Section "ServerLayout"

   Identifier   "Main Layout"

   Screen   0   "nVidiaScreen"      # Moze byc tylko jeden "Screen" w tym rozwiazaniu (Optimus)

   Inactive   "Intel"            # Dotyczy karty graficznej, a nie "Screen"

EndSection

Section "Module"

   Load      "synaptics"

   Load      "type1"

   Load      "freetype"

EndSection

Section "ServerFlags"

   Option      "Xinerama"      "0"

   Option      "AIGLX"         "off"

   Option      "AllowEmptyInput"   "off"         

   Option      "AutoAddDevices"   "true"      

   Option      "AutoEnableDevices"   "true"      

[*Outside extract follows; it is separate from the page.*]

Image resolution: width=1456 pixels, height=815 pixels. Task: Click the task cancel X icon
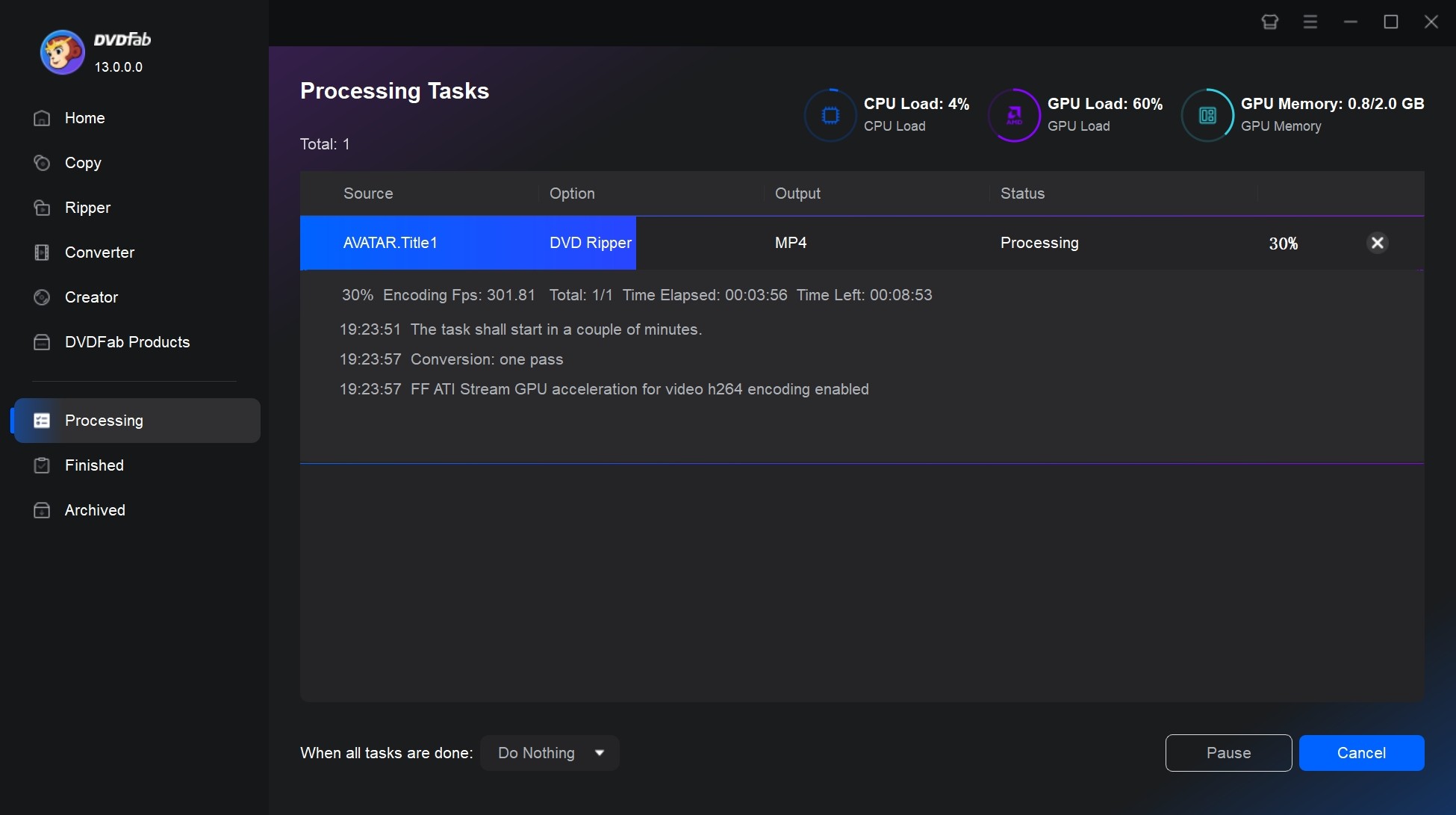tap(1377, 243)
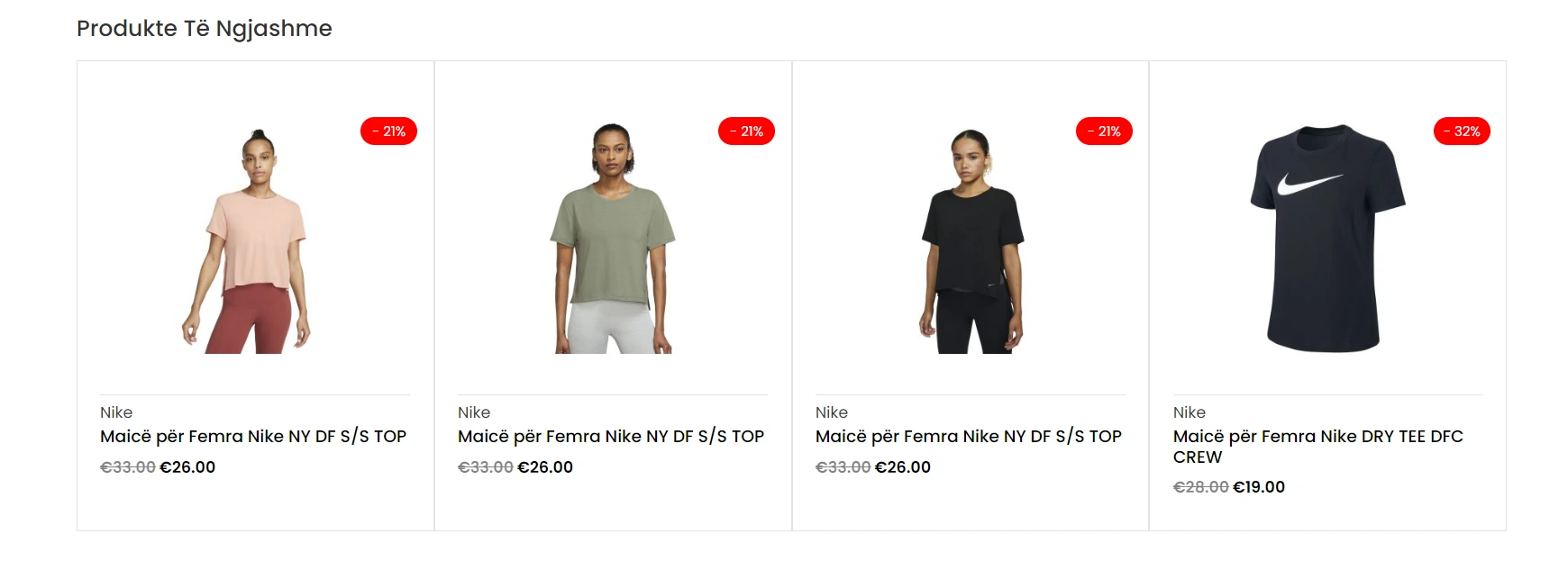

   Option      "AutoAddGPU"      "true"

EndSection

Section   "Extensions"

   Option      "Composite"   "Enable"

EndSection

###################### TYPY MONITOROW #######################

Section "Monitor"

   Identifier   "Monitor0"

   ModelName   "eDP-1-0"

   Option      "dpms"

   Modeline   "1366x768_60.00" 85.25 1366 1440 1576 1784 768 771 781 798 -hsync +vsync

EndSection                              

# Projektor HDMI:

Section "Monitor"

   Identifier   "Monitor1"

   ModelName   "HDMI-1-0"

   Option      "RightOf"      "Monitor0"

   Modeline   "1366x768_60.00" 85.25 1366 1440 1576 1784 768 771 781 798 -hsync +vsync

EndSection

######################### KARTY GRAFICZNE #######################

Section "Device"

   Identifier   "nVidia"

   VendorName   "nVidia Corporation"

   Driver      "nvidia"

   BusID      "PCI:4:0:0"

   Option      "DPI"         "96 x 96"      

EndSection

Section "DRI"

   Mode      0666

EndSection

Section   "Device"

   Identifier   "Intel"

   Driver      "modesetting"

   BusID      "PCI:0:2:0"

   Option      "Monitor-eDP-1-0"         "Monitor0"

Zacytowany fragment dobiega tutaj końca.